Repeat the records in full, exactly.

(Saved data entries)
------------------------------------------------------------------------

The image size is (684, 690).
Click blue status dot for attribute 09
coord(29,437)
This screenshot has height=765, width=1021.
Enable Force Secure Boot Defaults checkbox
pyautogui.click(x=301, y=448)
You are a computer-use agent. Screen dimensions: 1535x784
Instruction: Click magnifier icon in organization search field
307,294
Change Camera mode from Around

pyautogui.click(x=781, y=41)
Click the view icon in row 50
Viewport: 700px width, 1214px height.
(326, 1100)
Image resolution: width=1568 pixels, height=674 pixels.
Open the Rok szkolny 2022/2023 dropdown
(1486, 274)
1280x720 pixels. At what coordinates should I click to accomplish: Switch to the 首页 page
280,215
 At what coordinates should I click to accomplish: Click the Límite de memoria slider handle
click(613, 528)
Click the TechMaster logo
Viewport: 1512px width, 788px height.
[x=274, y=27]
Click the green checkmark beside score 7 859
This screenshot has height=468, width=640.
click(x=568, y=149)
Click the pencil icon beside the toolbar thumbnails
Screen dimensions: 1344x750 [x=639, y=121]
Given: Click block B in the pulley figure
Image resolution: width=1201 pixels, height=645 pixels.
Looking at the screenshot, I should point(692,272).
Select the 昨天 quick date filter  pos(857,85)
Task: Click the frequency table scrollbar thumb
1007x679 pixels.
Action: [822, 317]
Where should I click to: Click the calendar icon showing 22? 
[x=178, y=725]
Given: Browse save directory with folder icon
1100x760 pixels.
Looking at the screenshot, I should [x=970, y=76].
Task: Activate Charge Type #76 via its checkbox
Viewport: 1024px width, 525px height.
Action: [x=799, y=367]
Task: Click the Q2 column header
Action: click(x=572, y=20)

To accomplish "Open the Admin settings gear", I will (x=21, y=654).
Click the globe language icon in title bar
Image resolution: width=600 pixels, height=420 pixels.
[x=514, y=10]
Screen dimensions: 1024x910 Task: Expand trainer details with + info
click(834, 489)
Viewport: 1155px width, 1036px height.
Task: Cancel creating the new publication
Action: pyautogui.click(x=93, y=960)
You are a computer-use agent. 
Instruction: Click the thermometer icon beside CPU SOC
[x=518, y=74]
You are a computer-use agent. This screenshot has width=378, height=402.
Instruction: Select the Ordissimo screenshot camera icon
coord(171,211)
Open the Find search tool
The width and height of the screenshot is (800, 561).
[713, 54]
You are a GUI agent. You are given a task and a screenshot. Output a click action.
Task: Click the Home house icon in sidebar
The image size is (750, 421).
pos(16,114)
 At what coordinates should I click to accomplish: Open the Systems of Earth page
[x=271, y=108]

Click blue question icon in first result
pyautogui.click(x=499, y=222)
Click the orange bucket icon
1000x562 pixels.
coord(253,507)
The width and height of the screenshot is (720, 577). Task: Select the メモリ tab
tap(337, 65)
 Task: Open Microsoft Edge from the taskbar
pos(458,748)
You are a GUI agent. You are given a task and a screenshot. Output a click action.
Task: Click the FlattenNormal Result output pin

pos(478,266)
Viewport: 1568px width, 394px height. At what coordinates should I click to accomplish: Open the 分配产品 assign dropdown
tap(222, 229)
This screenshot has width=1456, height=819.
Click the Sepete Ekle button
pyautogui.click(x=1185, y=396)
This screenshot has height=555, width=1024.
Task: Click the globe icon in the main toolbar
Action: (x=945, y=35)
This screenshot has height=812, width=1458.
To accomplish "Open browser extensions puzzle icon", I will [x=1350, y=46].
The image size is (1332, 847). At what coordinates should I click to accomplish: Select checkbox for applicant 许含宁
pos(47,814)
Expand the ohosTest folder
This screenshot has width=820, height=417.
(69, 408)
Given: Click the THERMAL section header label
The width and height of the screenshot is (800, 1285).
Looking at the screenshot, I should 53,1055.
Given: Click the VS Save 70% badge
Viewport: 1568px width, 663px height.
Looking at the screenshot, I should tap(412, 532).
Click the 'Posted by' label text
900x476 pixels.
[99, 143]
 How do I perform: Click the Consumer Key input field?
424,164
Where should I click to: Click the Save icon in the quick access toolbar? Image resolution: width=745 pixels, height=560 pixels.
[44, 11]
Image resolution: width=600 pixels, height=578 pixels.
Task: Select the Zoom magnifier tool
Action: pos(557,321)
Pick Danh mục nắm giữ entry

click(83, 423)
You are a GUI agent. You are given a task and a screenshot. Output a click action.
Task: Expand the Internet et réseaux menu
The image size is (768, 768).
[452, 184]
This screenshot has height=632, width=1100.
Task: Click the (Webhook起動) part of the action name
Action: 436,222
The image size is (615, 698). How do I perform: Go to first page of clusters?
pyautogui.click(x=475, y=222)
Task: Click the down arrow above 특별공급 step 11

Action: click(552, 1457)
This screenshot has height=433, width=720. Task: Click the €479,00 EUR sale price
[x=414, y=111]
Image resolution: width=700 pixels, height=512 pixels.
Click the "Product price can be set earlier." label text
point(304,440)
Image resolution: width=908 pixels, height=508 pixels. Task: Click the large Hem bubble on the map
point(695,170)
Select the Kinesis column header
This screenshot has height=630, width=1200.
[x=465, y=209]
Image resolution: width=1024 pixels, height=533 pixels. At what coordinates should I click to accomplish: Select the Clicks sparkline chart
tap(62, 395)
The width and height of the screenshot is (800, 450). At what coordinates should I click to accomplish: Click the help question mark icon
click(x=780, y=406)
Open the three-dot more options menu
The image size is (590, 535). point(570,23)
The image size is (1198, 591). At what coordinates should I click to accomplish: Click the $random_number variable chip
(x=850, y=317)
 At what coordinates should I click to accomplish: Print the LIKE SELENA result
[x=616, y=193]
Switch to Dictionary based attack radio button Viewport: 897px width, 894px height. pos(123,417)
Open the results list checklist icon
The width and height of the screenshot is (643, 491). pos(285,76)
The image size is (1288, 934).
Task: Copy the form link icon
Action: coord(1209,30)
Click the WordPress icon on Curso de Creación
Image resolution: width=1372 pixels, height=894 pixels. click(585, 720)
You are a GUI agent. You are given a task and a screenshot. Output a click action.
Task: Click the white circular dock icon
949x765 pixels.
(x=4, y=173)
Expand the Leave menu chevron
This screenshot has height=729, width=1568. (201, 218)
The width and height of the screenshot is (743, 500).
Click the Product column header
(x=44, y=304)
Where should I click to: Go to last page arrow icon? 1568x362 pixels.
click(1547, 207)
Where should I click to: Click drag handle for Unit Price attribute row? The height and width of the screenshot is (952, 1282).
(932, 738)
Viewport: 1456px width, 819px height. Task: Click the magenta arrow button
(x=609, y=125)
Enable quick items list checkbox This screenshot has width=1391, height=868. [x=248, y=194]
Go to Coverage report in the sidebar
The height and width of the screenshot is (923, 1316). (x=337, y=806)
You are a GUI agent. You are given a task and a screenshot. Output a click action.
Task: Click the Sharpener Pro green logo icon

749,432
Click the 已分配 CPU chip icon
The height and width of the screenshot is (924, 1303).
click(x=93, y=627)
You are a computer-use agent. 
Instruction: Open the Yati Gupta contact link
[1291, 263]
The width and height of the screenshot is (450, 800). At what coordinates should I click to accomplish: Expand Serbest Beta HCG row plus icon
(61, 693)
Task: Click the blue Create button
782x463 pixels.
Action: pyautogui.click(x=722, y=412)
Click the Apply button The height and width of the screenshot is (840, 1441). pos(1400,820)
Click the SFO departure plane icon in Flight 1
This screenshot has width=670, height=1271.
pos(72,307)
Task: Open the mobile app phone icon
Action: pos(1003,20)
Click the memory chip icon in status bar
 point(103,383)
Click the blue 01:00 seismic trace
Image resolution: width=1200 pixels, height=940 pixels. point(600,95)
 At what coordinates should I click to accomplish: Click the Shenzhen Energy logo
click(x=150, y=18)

------------------------------------------------------------------------

# [Answer for the task]
The image size is (684, 690).
Click blue status dot for attribute 09
coord(29,437)
This screenshot has height=765, width=1021.
Enable Force Secure Boot Defaults checkbox
pyautogui.click(x=301, y=448)
You are a computer-use agent. Screen dimensions: 1535x784
Instruction: Click magnifier icon in organization search field
307,294
Change Camera mode from Around

pyautogui.click(x=781, y=41)
Click the view icon in row 50
Viewport: 700px width, 1214px height.
(326, 1100)
Image resolution: width=1568 pixels, height=674 pixels.
Open the Rok szkolny 2022/2023 dropdown
(1486, 274)
1280x720 pixels. At what coordinates should I click to accomplish: Switch to the 首页 page
280,215
 At what coordinates should I click to accomplish: Click the Límite de memoria slider handle
click(613, 528)
Click the TechMaster logo
Viewport: 1512px width, 788px height.
[x=274, y=27]
Click the green checkmark beside score 7 859
This screenshot has height=468, width=640.
click(x=568, y=149)
Click the pencil icon beside the toolbar thumbnails
Screen dimensions: 1344x750 [x=639, y=121]
Given: Click block B in the pulley figure
Image resolution: width=1201 pixels, height=645 pixels.
Looking at the screenshot, I should point(692,272).
Select the 昨天 quick date filter  pos(857,85)
Task: Click the frequency table scrollbar thumb
1007x679 pixels.
Action: [822, 317]
Where should I click to: Click the calendar icon showing 22? 
[x=178, y=725]
Given: Browse save directory with folder icon
1100x760 pixels.
Looking at the screenshot, I should [x=970, y=76].
Task: Activate Charge Type #76 via its checkbox
Viewport: 1024px width, 525px height.
Action: [x=799, y=367]
Task: Click the Q2 column header
Action: click(x=572, y=20)

To accomplish "Open the Admin settings gear", I will (x=21, y=654).
Click the globe language icon in title bar
Image resolution: width=600 pixels, height=420 pixels.
[x=514, y=10]
Screen dimensions: 1024x910 Task: Expand trainer details with + info
click(834, 489)
Viewport: 1155px width, 1036px height.
Task: Cancel creating the new publication
Action: pyautogui.click(x=93, y=960)
You are a computer-use agent. 
Instruction: Click the thermometer icon beside CPU SOC
[x=518, y=74]
You are a computer-use agent. This screenshot has width=378, height=402.
Instruction: Select the Ordissimo screenshot camera icon
coord(171,211)
Open the Find search tool
The width and height of the screenshot is (800, 561).
[713, 54]
You are a GUI agent. You are given a task and a screenshot. Output a click action.
Task: Click the Home house icon in sidebar
The image size is (750, 421).
pos(16,114)
 At what coordinates should I click to accomplish: Open the Systems of Earth page
[x=271, y=108]

Click blue question icon in first result
pyautogui.click(x=499, y=222)
Click the orange bucket icon
1000x562 pixels.
coord(253,507)
The width and height of the screenshot is (720, 577). Task: Select the メモリ tab
tap(337, 65)
 Task: Open Microsoft Edge from the taskbar
pos(458,748)
You are a GUI agent. You are given a task and a screenshot. Output a click action.
Task: Click the FlattenNormal Result output pin

pos(478,266)
Viewport: 1568px width, 394px height. At what coordinates should I click to accomplish: Open the 分配产品 assign dropdown
tap(222, 229)
This screenshot has width=1456, height=819.
Click the Sepete Ekle button
pyautogui.click(x=1185, y=396)
This screenshot has height=555, width=1024.
Task: Click the globe icon in the main toolbar
Action: (x=945, y=35)
This screenshot has height=812, width=1458.
To accomplish "Open browser extensions puzzle icon", I will [x=1350, y=46].
The image size is (1332, 847). At what coordinates should I click to accomplish: Select checkbox for applicant 许含宁
pos(47,814)
Expand the ohosTest folder
This screenshot has width=820, height=417.
(69, 408)
Given: Click the THERMAL section header label
The width and height of the screenshot is (800, 1285).
Looking at the screenshot, I should 53,1055.
Given: Click the VS Save 70% badge
Viewport: 1568px width, 663px height.
Looking at the screenshot, I should tap(412, 532).
Click the 'Posted by' label text
900x476 pixels.
[99, 143]
 How do I perform: Click the Consumer Key input field?
424,164
Where should I click to: Click the Save icon in the quick access toolbar? Image resolution: width=745 pixels, height=560 pixels.
[44, 11]
Image resolution: width=600 pixels, height=578 pixels.
Task: Select the Zoom magnifier tool
Action: pos(557,321)
Pick Danh mục nắm giữ entry

click(83, 423)
You are a GUI agent. You are given a task and a screenshot. Output a click action.
Task: Expand the Internet et réseaux menu
The image size is (768, 768).
[452, 184]
This screenshot has height=632, width=1100.
Task: Click the (Webhook起動) part of the action name
Action: 436,222
The image size is (615, 698). How do I perform: Go to first page of clusters?
pyautogui.click(x=475, y=222)
Task: Click the down arrow above 특별공급 step 11

Action: click(552, 1457)
This screenshot has height=433, width=720. Task: Click the €479,00 EUR sale price
[x=414, y=111]
Image resolution: width=700 pixels, height=512 pixels.
Click the "Product price can be set earlier." label text
point(304,440)
Image resolution: width=908 pixels, height=508 pixels. Task: Click the large Hem bubble on the map
point(695,170)
Select the Kinesis column header
This screenshot has height=630, width=1200.
[x=465, y=209]
Image resolution: width=1024 pixels, height=533 pixels. At what coordinates should I click to accomplish: Select the Clicks sparkline chart
tap(62, 395)
The width and height of the screenshot is (800, 450). At what coordinates should I click to accomplish: Click the help question mark icon
click(x=780, y=406)
Open the three-dot more options menu
The image size is (590, 535). point(570,23)
The image size is (1198, 591). At what coordinates should I click to accomplish: Click the $random_number variable chip
(x=850, y=317)
 At what coordinates should I click to accomplish: Print the LIKE SELENA result
[x=616, y=193]
Switch to Dictionary based attack radio button Viewport: 897px width, 894px height. pos(123,417)
Open the results list checklist icon
The width and height of the screenshot is (643, 491). pos(285,76)
The image size is (1288, 934).
Task: Copy the form link icon
Action: coord(1209,30)
Click the WordPress icon on Curso de Creación
Image resolution: width=1372 pixels, height=894 pixels. click(585, 720)
You are a GUI agent. You are given a task and a screenshot. Output a click action.
Task: Click the white circular dock icon
949x765 pixels.
(x=4, y=173)
Expand the Leave menu chevron
This screenshot has height=729, width=1568. (201, 218)
The width and height of the screenshot is (743, 500).
Click the Product column header
(x=44, y=304)
Where should I click to: Go to last page arrow icon? 1568x362 pixels.
click(1547, 207)
Where should I click to: Click drag handle for Unit Price attribute row? The height and width of the screenshot is (952, 1282).
(932, 738)
Viewport: 1456px width, 819px height. Task: Click the magenta arrow button
(x=609, y=125)
Enable quick items list checkbox This screenshot has width=1391, height=868. [x=248, y=194]
Go to Coverage report in the sidebar
The height and width of the screenshot is (923, 1316). (x=337, y=806)
You are a GUI agent. You are given a task and a screenshot. Output a click action.
Task: Click the Sharpener Pro green logo icon

749,432
Click the 已分配 CPU chip icon
The height and width of the screenshot is (924, 1303).
click(x=93, y=627)
You are a computer-use agent. 
Instruction: Open the Yati Gupta contact link
[1291, 263]
The width and height of the screenshot is (450, 800). At what coordinates should I click to accomplish: Expand Serbest Beta HCG row plus icon
(61, 693)
Task: Click the blue Create button
782x463 pixels.
Action: pyautogui.click(x=722, y=412)
Click the Apply button The height and width of the screenshot is (840, 1441). pos(1400,820)
Click the SFO departure plane icon in Flight 1
This screenshot has width=670, height=1271.
pos(72,307)
Task: Open the mobile app phone icon
Action: pos(1003,20)
Click the memory chip icon in status bar
 point(103,383)
Click the blue 01:00 seismic trace
Image resolution: width=1200 pixels, height=940 pixels. point(600,95)
 At what coordinates should I click to accomplish: Click the Shenzhen Energy logo
click(x=150, y=18)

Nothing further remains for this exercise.